===== DATA EXCERPTS =====

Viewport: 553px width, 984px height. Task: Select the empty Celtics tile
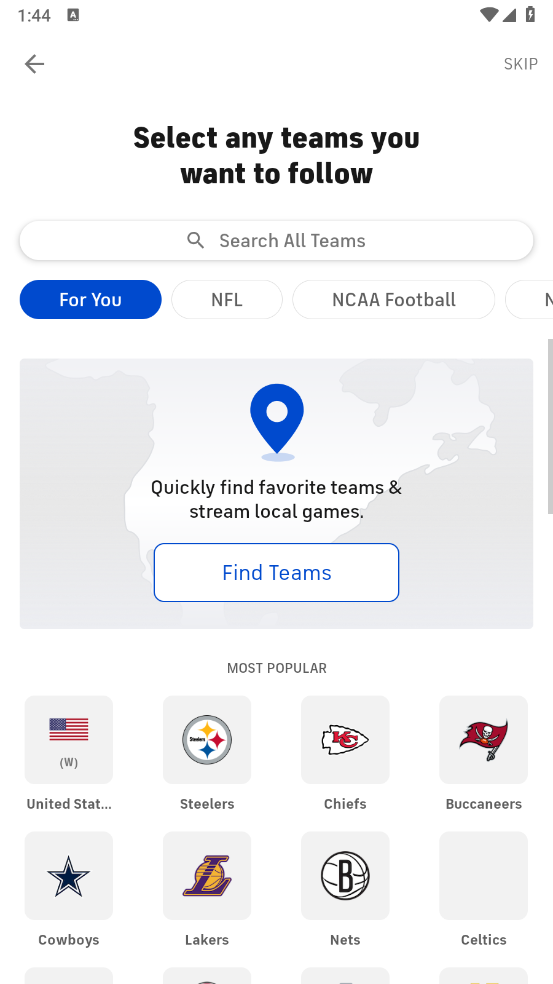coord(483,875)
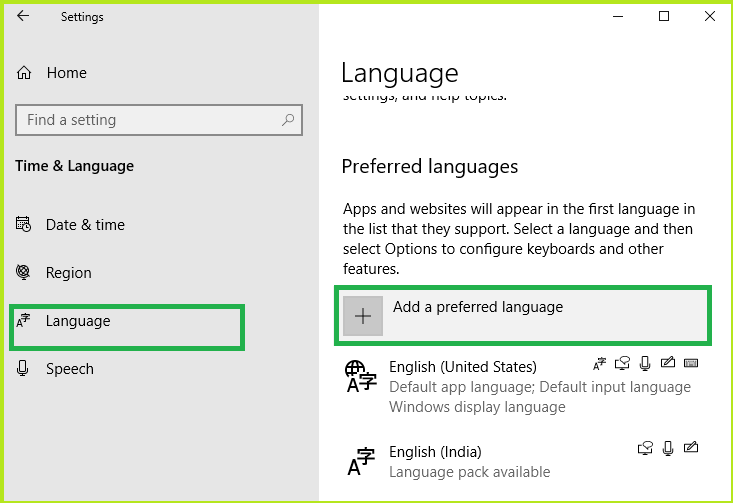The width and height of the screenshot is (733, 503).
Task: Click the keyboard icon for English (United States)
Action: pos(691,363)
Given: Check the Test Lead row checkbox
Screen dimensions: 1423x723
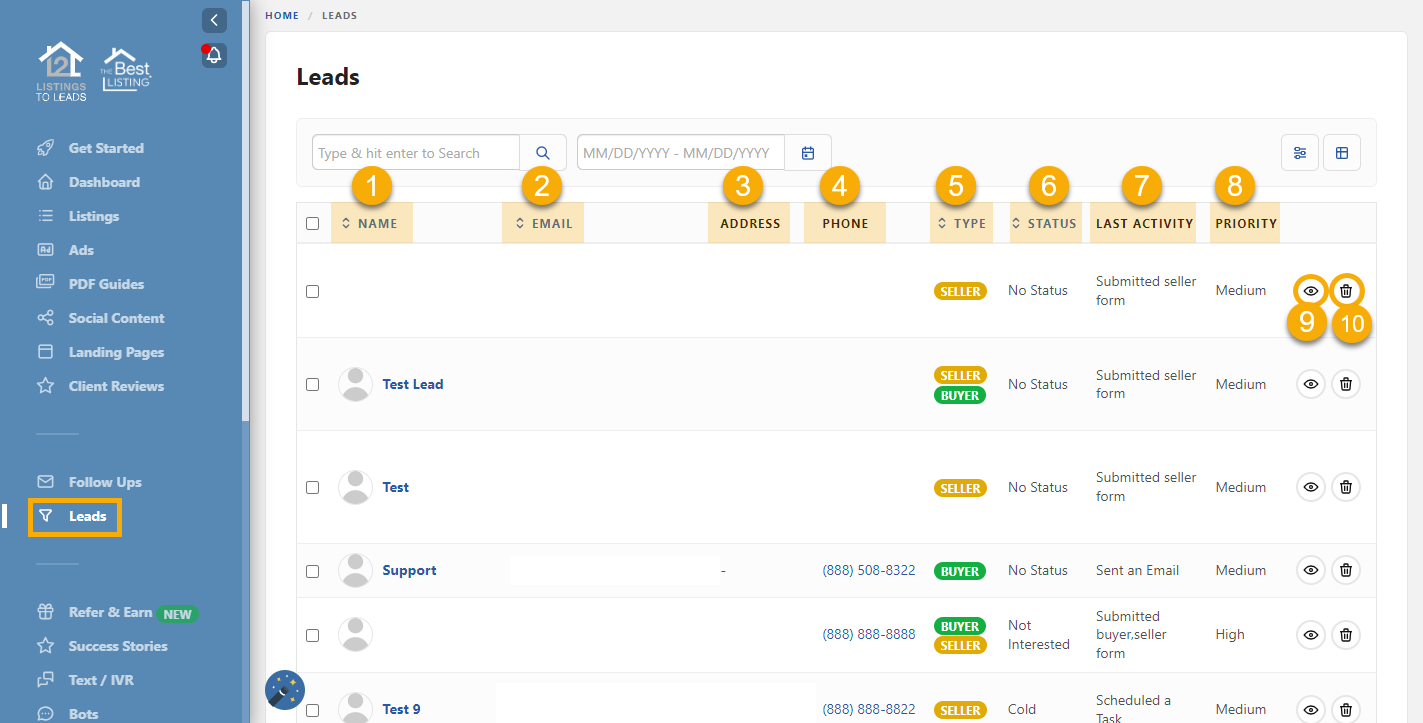Looking at the screenshot, I should (313, 384).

=====

WHAT YOU HAVE TO DO:
Skipping all images, print the data above a second time exactly.

SOLVED EXERCISE:
Viewport: 553px width, 984px height. Task: Select the empty Celtics tile
coord(483,875)
The width and height of the screenshot is (733, 503).
Task: Click the keyboard icon for English (United States)
Action: pos(691,363)
Given: Check the Test Lead row checkbox
Screen dimensions: 1423x723
Looking at the screenshot, I should (313, 384).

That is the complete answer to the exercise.